Pour finir, voici une petite anecdote qui m’a marqué :
Elle n’est pas liée à Maître Yamada que j’ai eu le plaisir de pouvoir saluer brièvement avant et après son cours (nous avons même quitté le Dojo ensemble…). Je la dois à un ancien du Dojo qui m’a paru être un très bon pratiquant. Je crois bien que le fait d’être attentif à l’étiquette et de se présenter comme un ancien élève de Tamura Sensei a été un excellent Vademecum dans ces lieux. Donc, à la demande de la personne responsable de l’accueil, ce « Sempaï » me fit l’honneur de m’accompagner pour une visite du Dojo. Nous échangions autour des photos et des affiches présentes lorsque je reconnus 2 pratiquants qu’il ne connaissait pas mais étaient très facilement identifiables pour moi – en l’occurrence Messieurs Tiki Shewan et Toshiro Suga. Par contre, lorsque je lui avouai que je n’avais jamais rencontré Maître Chiba, mon guide s’empressa de le dire à l’homme de l’accueil. Ce dernier s’exclama avec un terrible accent yankee : « Hey guy! You are a lucky man! ».
Et voici les souvenirs de Jean-Marc Chamot…
En avant-propos, je voudrais rappeler que si la plupart des gens ont une idée à peu près claire de ce que la ville de New York représente et où elle est située, il en est peu qui savent que l’état de New York fut le 11e état (le 26 juillet 1788) à faire sécession après que les treize anciennes « colonies » de la couronne britannique eurent commencé à déclarer leur indépendance le 4 juillet 1776 (les 13 bandes horizontales du drapeau américain les symbolisent). La superficie de l’état est de 141 300 km2 (à titre de comparaison cela correspond presque à 40% de l’Allemagne actuelle). Il s’étend au nord jusqu’au Canada, au lac Ontario et inclut les chutes du Niagara et il compte actuellement un peu moins de 20 millions d’habitants. La capitale est Albany et non New York (City) !
Mais revenons-en à l’Aïkikaï de New York…

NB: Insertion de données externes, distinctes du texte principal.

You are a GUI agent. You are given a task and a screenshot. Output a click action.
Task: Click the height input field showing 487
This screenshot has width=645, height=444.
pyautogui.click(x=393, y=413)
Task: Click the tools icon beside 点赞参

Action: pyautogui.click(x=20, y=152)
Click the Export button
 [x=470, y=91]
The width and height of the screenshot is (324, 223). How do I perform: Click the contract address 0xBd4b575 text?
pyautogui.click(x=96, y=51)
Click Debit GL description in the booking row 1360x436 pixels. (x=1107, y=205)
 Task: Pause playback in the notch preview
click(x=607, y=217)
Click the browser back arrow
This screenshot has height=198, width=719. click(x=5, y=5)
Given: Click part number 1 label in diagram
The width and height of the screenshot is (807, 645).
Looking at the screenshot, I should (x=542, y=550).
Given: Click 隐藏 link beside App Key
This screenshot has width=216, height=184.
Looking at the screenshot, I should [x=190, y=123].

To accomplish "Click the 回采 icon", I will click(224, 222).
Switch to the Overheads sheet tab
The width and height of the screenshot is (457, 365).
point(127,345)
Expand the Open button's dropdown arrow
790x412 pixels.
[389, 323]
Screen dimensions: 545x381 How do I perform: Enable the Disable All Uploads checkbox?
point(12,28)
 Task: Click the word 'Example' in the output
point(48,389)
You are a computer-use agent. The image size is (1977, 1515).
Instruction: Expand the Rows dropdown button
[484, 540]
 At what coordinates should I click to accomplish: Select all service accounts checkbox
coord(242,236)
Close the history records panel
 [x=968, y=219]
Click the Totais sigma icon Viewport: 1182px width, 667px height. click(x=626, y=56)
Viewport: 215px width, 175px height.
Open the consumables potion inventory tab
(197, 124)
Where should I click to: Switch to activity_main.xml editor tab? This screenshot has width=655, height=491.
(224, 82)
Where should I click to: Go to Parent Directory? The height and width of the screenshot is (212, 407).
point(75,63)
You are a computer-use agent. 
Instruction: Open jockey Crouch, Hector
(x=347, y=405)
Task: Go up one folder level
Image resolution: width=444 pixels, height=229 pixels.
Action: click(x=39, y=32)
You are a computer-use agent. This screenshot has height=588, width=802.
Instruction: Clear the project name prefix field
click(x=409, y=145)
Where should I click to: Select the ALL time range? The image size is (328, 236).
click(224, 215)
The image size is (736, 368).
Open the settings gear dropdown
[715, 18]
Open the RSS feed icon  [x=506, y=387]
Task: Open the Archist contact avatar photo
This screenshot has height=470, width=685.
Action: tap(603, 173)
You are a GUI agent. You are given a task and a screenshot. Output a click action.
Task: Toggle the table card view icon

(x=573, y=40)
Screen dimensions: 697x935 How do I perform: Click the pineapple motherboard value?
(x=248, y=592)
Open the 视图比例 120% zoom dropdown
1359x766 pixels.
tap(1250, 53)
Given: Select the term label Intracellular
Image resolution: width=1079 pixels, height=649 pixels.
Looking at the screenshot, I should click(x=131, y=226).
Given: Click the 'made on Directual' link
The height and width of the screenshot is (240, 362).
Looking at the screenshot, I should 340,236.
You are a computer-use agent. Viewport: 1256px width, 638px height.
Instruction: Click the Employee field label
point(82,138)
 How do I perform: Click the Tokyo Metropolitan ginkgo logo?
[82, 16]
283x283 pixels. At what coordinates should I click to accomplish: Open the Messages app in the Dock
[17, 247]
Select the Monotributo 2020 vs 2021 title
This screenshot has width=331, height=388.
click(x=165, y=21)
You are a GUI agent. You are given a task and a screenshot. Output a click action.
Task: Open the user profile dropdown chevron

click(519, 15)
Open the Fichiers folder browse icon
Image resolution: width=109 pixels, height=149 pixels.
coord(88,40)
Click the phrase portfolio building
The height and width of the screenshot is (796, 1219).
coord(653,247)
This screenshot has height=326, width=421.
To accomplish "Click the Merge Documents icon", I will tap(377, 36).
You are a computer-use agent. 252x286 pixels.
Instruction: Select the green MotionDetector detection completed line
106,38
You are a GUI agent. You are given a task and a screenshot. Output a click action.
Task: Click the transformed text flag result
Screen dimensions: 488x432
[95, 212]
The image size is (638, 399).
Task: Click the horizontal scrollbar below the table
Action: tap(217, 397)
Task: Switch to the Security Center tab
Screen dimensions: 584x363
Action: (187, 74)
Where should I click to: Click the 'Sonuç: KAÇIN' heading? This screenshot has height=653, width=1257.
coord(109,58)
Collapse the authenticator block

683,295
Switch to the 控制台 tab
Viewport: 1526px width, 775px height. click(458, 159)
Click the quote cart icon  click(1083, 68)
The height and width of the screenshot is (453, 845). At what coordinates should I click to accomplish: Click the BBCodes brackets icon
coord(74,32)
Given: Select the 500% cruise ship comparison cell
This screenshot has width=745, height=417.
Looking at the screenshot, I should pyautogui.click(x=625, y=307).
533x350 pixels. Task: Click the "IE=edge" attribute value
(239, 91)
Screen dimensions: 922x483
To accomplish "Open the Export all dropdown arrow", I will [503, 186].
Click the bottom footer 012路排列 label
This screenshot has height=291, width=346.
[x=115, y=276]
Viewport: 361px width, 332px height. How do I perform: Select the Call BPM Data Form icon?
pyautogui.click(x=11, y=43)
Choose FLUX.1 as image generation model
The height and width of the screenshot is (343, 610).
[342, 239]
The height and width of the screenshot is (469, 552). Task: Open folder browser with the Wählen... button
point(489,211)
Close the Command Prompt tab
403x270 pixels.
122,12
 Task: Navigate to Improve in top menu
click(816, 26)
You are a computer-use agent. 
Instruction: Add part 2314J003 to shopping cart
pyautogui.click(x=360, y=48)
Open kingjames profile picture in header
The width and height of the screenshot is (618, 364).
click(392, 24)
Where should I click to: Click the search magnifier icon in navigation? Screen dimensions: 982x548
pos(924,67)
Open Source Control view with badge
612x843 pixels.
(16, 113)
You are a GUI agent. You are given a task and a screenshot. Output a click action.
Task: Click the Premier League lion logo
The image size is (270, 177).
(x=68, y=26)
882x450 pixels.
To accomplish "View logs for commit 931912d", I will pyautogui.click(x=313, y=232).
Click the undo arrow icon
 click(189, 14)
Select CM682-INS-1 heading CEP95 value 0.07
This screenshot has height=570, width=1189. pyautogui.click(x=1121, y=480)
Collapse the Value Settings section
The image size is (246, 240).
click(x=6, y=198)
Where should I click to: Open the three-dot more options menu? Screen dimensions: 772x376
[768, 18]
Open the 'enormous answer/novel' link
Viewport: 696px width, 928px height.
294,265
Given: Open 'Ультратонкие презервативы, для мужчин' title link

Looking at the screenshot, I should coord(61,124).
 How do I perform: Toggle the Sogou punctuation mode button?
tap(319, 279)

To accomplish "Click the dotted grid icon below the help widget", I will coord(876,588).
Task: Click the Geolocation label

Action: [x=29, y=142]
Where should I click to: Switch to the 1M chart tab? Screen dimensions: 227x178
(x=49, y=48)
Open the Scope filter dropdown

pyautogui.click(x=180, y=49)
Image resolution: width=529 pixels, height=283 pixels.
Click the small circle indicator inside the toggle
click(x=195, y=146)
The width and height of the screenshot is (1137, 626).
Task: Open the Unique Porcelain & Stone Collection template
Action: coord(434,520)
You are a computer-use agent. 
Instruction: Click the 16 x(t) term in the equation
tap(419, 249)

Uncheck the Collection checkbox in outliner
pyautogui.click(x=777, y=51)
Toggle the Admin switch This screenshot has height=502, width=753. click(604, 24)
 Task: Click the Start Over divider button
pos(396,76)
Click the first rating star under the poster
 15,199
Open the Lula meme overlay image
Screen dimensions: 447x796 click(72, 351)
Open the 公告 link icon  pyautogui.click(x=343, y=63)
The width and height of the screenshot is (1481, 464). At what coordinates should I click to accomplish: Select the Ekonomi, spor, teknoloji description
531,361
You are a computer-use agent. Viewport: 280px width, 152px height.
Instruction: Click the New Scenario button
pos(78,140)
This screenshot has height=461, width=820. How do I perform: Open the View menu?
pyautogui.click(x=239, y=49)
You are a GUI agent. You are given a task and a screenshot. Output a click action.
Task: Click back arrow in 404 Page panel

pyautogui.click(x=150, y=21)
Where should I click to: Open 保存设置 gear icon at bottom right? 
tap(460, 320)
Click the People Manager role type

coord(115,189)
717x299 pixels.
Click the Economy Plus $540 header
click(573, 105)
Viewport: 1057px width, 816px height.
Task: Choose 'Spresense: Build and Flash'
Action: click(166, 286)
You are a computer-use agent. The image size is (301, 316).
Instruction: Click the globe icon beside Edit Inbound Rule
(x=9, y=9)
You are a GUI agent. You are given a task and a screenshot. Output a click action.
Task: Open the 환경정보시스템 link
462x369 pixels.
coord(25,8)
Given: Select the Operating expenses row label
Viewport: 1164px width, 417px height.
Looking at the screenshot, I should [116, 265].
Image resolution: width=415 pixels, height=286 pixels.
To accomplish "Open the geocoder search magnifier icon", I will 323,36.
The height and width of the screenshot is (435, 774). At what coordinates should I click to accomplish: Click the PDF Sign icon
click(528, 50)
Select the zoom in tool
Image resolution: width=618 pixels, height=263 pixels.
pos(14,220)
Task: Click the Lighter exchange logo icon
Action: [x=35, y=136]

Mes souvenirs des lieux remontent à un peu plus loin dans le temps que ceux de Patrice -exactement à quarante ans – puisque j’y ai séjourné en 1980, lorsque j’ai passé tout l’été aux Etats-Unis. Je suis arrivé à New York (City) dès la fin du mois de juin chez un couple d’amis, franco-américains qui habitaient près de Morningside Park dans le nord-ouest de Manhattan à côté de l’université Columbia où enseignait mon ami Mark. Après une semaine passée à faire du tourisme dans la ville, j’ai pris mes Keikogi et Hakama et me suis présenté au 242 West 18th Street, l’adresse du Dojo dont Maître Yamada n’était alors que locataire (avant que la fondation du NYA ne l’achète en août 1994).
Une situation inattendue !
Lorsque j’y suis arrivé, j’ai été directement accueilli par Yamada Senseï qui tentait de résoudre un problème alors crucial. En fait, la personne qui se chargeait habituellement de la réception et du secrétariat avait dû s’absenter précipitamment pour des raisons familiales et, comme c’était l’été, Maître Yamada peinait à lui trouver un remplaçant. Je connaissais Yamada Senseï pour avoir été son interprète (ainsi que celui de Maître Sugano) depuis le tout début des stages de Lesneven, en Bretagne mais aussi lors de ses visites à Paris. Il était au courant de ma venue car il était prévu que je serve d’interprète à Maître Tamura, une semaine plus tard, lors du stage d’été qu’ils allaient co-animer avec les Maîtres Chiba Kazuo et Kurita Yukata dans le centre sportif de l’Université d’Amherst, dans le Massachusetts (ce que je raconterai peut-être à l’occasion :-).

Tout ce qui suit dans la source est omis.